Althoff then turned to outlining the FY19 vision, strategy and plan for execution.
The core vision remains what it has been for years – empower every person and organization on the planet to achieve more. The overall strategy in terms of Microsoft’s solution area focus [gaming, modern life, modern workplace, business applications, applications and infrastructure, and data and AI] also remains consistent. Althoff stressed, however, how these have been infused by the focus now on digital transformation. He conducted an extended customer analysis segment with both the CIO and chief brewmaster of beer-maker Carlsberg, using multiple vignettes to demonstrate how Carlsberg is now using technology to drive digital transformation. For instance, the Carlsberg executives explained how the patterns that they see in the data now allow them to predict how the beer will taste.
“If you can optimize beer with AI, you can probably optimize any product on the planet,” Althoff stated.
Althoff also threw out some additional nuggets to the partner audience.
“Without a doubt, investing in a Dynamics 365 practice is the best way to invest more in Microsoft, and I would implore you to invest in that,” he said. He also pointed out that in Data and AI, which he termed his favorite area because of how it will shape compute going forward, partners have been taking their abilities and turn them into Cortana skills to facilitate AI-driven data analysis for business execs with consumer simplicity.
For FY19, Althoff stressed that the theme is stability
“Our commercial business remains steadfast, he said. “There will be fine-tuning, but no major changes.”

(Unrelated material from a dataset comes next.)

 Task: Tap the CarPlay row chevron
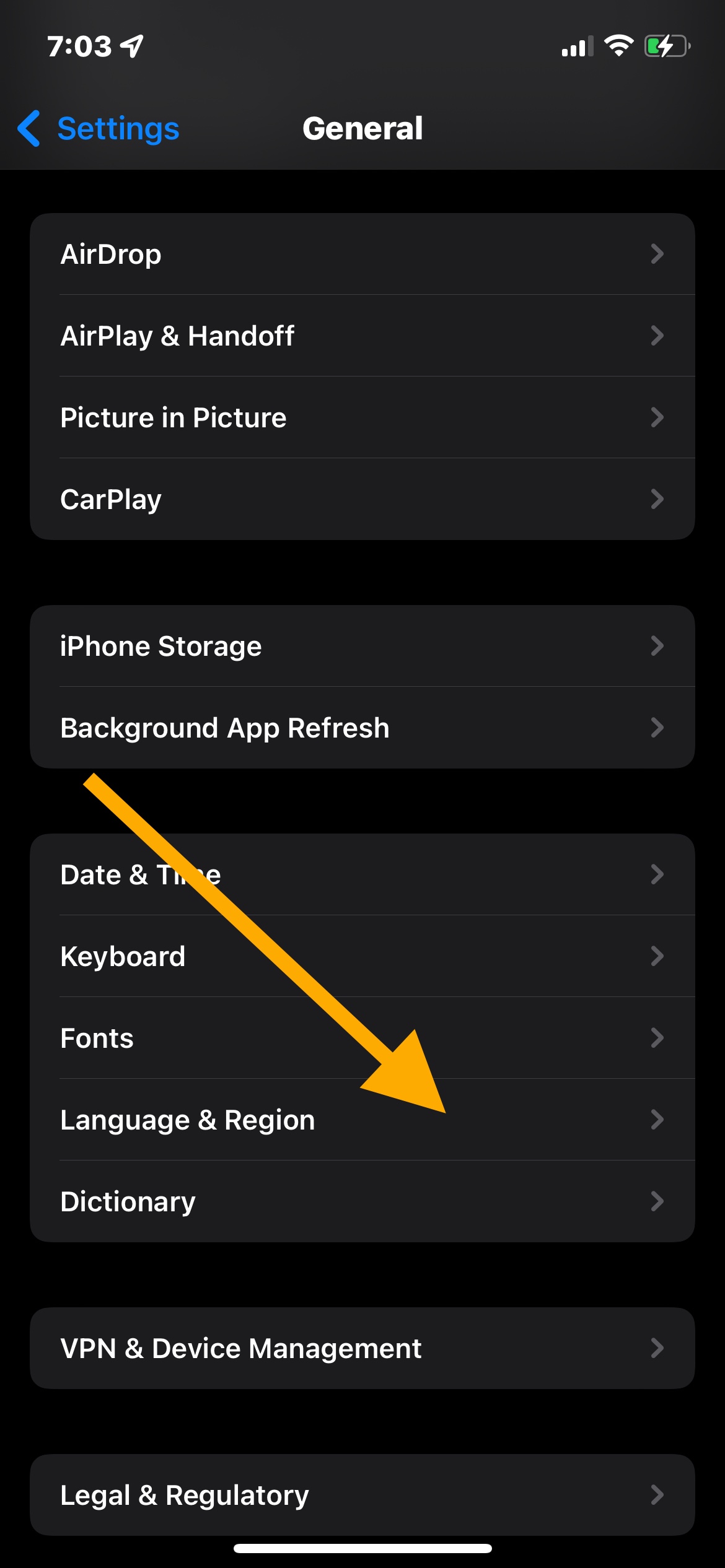[657, 499]
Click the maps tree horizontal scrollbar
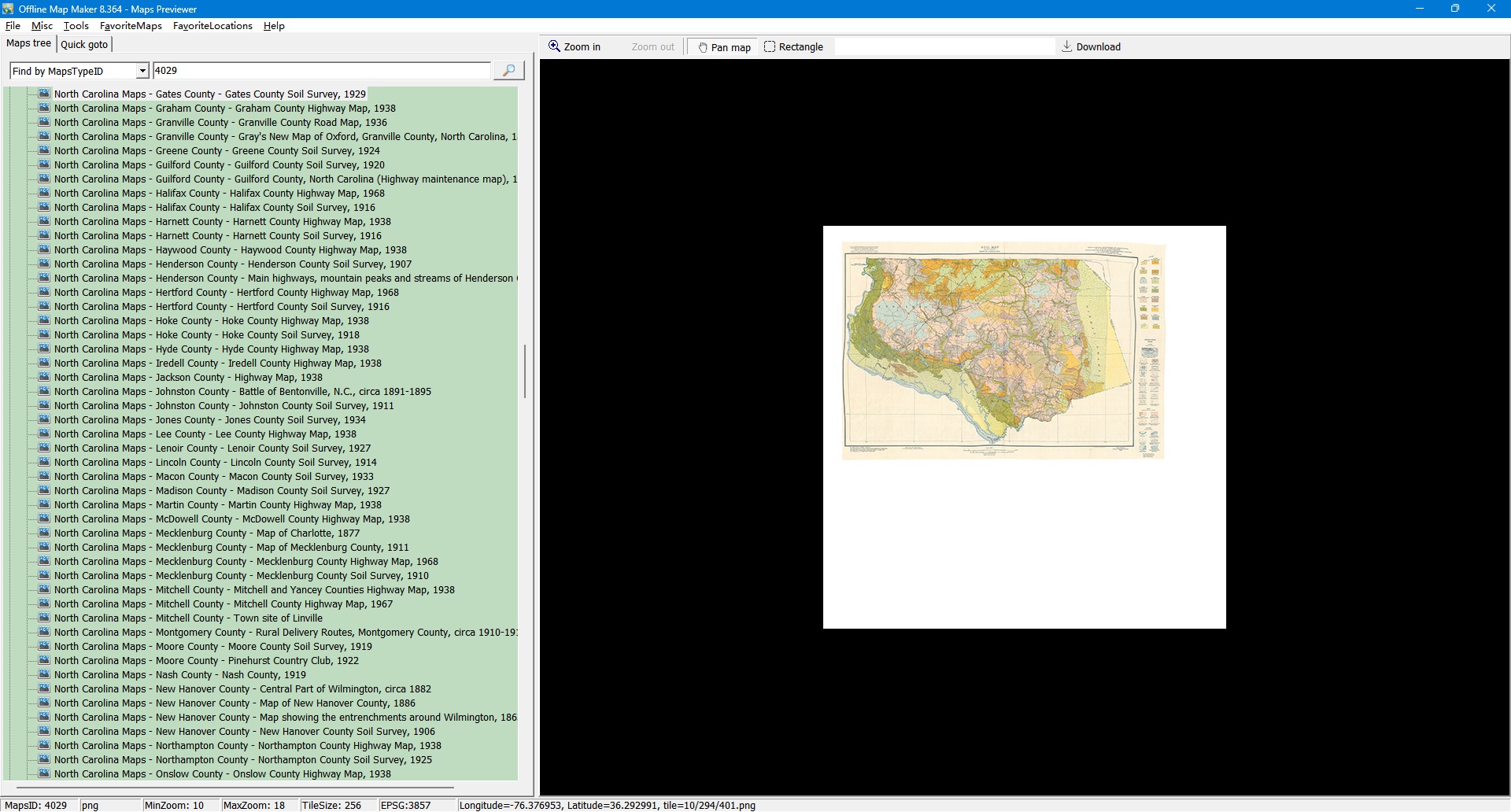1511x812 pixels. click(235, 787)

He did, however, identify five priorities for the year ahead.
“First and foremost, we will accelerate our cultural transformation,” he said. “We think of our partners as an extension of Microsoft and a growth mindset culture is first and foremost.” That entails being obsessed with our customers, as well as diversity and inclusion.”
The second theme is getting even deeper into Microsoft enterprise accounts.
“We will double down on industry focus, and increase density of coverage by 40 per cent,” he said. “This means we need more and more ISV solutions, and more services practices.”
Customer acquisition is a third major theme.
“We will be investing heavily in account-based marketing to feed more leads,” he said. “We will create some new customer-only territories on the Microsoft cloud, and add specialists dedicated to them. We will also have a new incentive model to compensate our people and you for the hard work of acquiring new customers.”
The fourth priority is customer retention, following the old axiom that acquiring new customers doesn’t do that much good if you don’t keep them for the longer term.
“We are continuing to add resources so you can focus on this,” Althoff said.
Finally, Althoff said Microsoft will invest heavily in learning and readiness, to come back to the first theme, since you can’t effectively foster cultural transformation without teaching it effectively.
“We will have a brand new learning platform this year, which is being rolled out simultaneously both internally and to partners,” he said. “We will have a new cloud certification that will become live at Ignite. We will also do things to revolutionize role-based learning.”